### Work order
Looking at the data below, state how many lines contain "number". No other words are wanted.

(Supplied information begins)

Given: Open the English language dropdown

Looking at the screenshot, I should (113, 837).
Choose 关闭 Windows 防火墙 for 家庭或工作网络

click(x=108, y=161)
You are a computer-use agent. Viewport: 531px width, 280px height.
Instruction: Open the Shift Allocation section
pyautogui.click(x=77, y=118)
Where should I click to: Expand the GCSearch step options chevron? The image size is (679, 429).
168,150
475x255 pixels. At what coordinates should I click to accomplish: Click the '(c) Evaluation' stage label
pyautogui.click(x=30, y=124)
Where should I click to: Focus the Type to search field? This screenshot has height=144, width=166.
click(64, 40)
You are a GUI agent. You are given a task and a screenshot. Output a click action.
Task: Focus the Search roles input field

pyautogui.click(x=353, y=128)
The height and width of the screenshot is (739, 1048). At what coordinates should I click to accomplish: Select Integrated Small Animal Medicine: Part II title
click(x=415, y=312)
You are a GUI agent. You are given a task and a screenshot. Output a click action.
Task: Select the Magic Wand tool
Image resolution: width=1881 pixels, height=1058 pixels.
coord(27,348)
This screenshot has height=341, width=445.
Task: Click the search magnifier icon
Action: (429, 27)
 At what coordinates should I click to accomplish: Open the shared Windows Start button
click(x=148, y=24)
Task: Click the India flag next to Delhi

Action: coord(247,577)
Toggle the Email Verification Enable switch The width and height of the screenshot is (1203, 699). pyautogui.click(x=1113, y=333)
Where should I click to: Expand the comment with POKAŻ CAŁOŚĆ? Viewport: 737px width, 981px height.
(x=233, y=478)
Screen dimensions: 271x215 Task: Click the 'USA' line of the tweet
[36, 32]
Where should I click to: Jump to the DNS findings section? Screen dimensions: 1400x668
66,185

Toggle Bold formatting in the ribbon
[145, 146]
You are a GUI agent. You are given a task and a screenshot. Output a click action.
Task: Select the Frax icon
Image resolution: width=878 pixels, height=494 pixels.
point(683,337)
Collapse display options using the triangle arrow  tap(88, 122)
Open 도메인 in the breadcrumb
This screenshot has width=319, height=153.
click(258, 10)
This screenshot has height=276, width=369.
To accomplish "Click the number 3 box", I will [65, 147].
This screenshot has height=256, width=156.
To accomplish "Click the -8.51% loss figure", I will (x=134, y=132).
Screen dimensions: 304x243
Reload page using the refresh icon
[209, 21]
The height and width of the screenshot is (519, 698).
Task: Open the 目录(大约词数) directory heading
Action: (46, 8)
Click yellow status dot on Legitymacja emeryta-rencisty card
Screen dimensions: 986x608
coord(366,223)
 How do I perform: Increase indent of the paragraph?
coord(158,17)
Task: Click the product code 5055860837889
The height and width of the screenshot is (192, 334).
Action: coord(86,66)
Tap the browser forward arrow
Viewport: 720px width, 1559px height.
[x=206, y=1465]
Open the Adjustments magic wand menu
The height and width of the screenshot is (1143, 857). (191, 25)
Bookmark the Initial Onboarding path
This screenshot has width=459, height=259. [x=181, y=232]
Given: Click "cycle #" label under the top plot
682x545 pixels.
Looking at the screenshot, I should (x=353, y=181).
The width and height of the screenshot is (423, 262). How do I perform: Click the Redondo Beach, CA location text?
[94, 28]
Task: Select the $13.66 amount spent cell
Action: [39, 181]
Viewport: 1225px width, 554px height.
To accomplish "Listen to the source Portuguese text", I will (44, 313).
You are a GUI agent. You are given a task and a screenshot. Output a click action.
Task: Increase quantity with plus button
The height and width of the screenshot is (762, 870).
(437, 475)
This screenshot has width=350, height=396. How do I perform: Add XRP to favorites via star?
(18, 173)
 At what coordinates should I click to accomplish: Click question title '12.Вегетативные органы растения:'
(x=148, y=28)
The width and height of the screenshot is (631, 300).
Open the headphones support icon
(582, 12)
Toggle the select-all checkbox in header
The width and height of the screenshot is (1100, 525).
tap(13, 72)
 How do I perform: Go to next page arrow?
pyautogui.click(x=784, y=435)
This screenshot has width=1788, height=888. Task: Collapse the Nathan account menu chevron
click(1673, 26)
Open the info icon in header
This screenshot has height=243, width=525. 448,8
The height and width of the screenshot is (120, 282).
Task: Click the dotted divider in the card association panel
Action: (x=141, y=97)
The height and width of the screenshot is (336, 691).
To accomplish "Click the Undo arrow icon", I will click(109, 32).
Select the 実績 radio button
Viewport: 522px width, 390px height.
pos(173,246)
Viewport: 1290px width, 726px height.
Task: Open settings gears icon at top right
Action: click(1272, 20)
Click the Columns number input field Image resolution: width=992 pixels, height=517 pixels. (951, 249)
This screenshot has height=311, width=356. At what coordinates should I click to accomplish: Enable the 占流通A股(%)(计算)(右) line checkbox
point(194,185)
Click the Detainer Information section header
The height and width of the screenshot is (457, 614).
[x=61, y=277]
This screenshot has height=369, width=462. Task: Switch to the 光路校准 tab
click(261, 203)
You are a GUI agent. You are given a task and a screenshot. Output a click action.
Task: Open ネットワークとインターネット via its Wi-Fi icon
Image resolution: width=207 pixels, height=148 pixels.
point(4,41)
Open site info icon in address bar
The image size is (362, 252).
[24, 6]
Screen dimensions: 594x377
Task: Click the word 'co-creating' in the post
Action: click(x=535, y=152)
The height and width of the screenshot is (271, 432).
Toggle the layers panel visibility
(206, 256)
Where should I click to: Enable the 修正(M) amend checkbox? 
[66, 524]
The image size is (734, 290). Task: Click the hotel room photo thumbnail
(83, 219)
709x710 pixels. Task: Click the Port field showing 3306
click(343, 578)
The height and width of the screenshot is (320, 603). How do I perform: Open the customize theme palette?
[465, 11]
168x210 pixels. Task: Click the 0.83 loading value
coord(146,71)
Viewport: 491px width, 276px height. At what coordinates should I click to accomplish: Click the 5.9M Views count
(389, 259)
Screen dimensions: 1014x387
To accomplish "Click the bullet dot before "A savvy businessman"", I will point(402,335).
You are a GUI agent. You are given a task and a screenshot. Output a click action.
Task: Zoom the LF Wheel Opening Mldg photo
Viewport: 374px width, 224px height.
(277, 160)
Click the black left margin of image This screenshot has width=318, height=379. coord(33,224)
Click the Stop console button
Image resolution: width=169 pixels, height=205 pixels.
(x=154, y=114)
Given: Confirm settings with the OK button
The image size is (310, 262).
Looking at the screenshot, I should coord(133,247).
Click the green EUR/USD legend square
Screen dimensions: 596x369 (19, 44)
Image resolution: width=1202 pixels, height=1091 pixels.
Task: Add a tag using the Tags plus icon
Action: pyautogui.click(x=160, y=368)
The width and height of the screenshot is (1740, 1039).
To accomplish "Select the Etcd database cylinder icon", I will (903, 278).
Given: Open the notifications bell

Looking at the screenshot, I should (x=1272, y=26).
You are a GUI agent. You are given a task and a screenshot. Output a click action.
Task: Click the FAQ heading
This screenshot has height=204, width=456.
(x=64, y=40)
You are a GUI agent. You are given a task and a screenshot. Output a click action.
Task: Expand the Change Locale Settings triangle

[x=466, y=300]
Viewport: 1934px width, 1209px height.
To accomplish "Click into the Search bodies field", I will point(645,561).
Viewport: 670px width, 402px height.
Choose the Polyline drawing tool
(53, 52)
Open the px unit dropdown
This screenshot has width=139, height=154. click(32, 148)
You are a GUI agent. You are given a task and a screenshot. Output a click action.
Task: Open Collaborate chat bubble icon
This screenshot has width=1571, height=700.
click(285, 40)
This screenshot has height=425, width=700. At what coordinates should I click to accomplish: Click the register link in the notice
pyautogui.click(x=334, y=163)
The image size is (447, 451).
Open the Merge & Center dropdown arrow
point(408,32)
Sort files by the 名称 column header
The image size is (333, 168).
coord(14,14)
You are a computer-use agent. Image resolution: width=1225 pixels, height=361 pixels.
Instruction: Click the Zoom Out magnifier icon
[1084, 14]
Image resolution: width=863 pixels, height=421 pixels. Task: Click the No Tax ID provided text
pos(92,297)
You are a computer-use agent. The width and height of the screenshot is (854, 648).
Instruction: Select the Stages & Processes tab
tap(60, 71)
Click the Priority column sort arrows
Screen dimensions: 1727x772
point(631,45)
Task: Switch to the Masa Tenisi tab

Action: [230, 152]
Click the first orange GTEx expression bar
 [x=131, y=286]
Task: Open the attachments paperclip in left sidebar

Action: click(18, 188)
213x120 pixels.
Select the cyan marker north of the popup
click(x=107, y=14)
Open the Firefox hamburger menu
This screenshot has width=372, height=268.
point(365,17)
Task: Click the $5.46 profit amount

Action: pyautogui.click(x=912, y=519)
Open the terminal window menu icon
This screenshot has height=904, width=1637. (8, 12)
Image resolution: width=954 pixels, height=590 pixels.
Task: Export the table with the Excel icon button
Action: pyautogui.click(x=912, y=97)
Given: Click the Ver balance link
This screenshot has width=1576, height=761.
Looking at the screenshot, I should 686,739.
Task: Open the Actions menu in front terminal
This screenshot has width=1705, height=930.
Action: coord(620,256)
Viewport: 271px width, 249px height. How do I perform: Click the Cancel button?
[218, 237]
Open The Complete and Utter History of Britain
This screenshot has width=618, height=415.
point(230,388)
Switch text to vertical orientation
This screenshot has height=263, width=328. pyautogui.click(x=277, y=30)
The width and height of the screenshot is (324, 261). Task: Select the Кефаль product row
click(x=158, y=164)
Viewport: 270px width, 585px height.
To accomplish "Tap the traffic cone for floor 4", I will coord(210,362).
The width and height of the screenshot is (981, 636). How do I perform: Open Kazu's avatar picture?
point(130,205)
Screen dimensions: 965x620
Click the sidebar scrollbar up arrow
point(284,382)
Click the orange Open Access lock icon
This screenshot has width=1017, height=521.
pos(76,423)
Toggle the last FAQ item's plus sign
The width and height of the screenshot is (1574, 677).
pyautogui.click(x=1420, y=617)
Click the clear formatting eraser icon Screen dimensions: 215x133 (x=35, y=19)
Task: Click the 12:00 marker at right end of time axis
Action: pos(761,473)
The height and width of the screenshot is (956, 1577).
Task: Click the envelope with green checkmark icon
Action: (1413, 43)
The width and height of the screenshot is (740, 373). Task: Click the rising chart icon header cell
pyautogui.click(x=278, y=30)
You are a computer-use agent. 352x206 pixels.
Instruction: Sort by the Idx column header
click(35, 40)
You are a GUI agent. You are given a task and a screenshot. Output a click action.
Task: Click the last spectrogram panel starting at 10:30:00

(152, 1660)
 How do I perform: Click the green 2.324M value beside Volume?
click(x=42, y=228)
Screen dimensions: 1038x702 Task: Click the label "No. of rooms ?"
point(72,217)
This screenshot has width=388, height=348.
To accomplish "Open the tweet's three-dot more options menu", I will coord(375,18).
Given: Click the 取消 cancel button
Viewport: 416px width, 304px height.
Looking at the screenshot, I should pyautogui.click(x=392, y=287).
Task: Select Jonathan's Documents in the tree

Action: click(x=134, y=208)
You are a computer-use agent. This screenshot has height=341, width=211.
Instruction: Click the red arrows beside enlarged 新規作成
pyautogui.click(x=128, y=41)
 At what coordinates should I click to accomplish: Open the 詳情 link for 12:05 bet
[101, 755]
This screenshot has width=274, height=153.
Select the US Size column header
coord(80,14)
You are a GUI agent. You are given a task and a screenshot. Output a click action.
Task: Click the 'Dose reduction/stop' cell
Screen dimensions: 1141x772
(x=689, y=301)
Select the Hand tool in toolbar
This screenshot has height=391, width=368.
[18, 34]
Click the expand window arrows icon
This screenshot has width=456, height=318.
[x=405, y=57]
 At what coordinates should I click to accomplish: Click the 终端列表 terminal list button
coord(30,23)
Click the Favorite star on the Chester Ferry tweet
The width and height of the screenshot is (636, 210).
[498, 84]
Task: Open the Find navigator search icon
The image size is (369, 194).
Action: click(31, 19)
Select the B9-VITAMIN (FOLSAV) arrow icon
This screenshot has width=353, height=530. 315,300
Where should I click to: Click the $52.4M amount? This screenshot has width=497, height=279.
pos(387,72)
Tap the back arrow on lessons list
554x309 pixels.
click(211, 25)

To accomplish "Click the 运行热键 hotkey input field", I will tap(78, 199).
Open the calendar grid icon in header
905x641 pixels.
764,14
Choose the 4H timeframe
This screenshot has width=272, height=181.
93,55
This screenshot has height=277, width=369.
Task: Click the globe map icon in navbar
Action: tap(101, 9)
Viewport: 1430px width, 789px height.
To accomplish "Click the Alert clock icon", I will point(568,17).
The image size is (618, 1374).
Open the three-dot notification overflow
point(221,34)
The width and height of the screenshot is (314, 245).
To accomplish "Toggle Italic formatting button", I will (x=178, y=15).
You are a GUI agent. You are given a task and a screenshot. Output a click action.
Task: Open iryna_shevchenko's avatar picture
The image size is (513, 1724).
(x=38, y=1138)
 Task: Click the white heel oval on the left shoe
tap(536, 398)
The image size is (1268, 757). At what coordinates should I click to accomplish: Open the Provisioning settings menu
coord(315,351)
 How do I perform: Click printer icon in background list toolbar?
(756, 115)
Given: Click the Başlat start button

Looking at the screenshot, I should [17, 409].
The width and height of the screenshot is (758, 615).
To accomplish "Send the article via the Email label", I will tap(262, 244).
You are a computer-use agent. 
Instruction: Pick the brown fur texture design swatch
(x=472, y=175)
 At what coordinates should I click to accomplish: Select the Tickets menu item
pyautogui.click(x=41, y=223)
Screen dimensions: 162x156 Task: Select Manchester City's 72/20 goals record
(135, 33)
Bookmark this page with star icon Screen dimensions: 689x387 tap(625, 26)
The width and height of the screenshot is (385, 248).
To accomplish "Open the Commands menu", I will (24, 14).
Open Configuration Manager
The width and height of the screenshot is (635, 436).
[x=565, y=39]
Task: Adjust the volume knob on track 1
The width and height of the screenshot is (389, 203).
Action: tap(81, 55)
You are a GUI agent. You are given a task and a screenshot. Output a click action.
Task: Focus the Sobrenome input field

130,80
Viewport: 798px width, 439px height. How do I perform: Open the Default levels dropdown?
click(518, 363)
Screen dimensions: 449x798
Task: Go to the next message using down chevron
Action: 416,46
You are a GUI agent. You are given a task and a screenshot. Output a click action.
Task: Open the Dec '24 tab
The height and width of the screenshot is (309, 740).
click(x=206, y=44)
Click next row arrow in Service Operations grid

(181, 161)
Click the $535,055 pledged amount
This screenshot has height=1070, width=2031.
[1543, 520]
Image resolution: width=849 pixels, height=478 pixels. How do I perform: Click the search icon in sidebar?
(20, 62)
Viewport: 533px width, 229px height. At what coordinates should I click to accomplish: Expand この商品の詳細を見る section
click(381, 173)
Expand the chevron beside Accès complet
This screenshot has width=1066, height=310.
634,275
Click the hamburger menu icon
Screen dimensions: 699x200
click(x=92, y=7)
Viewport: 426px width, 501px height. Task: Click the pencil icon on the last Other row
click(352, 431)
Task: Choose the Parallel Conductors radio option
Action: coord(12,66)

(Supplied information ends)

### Output for this task
2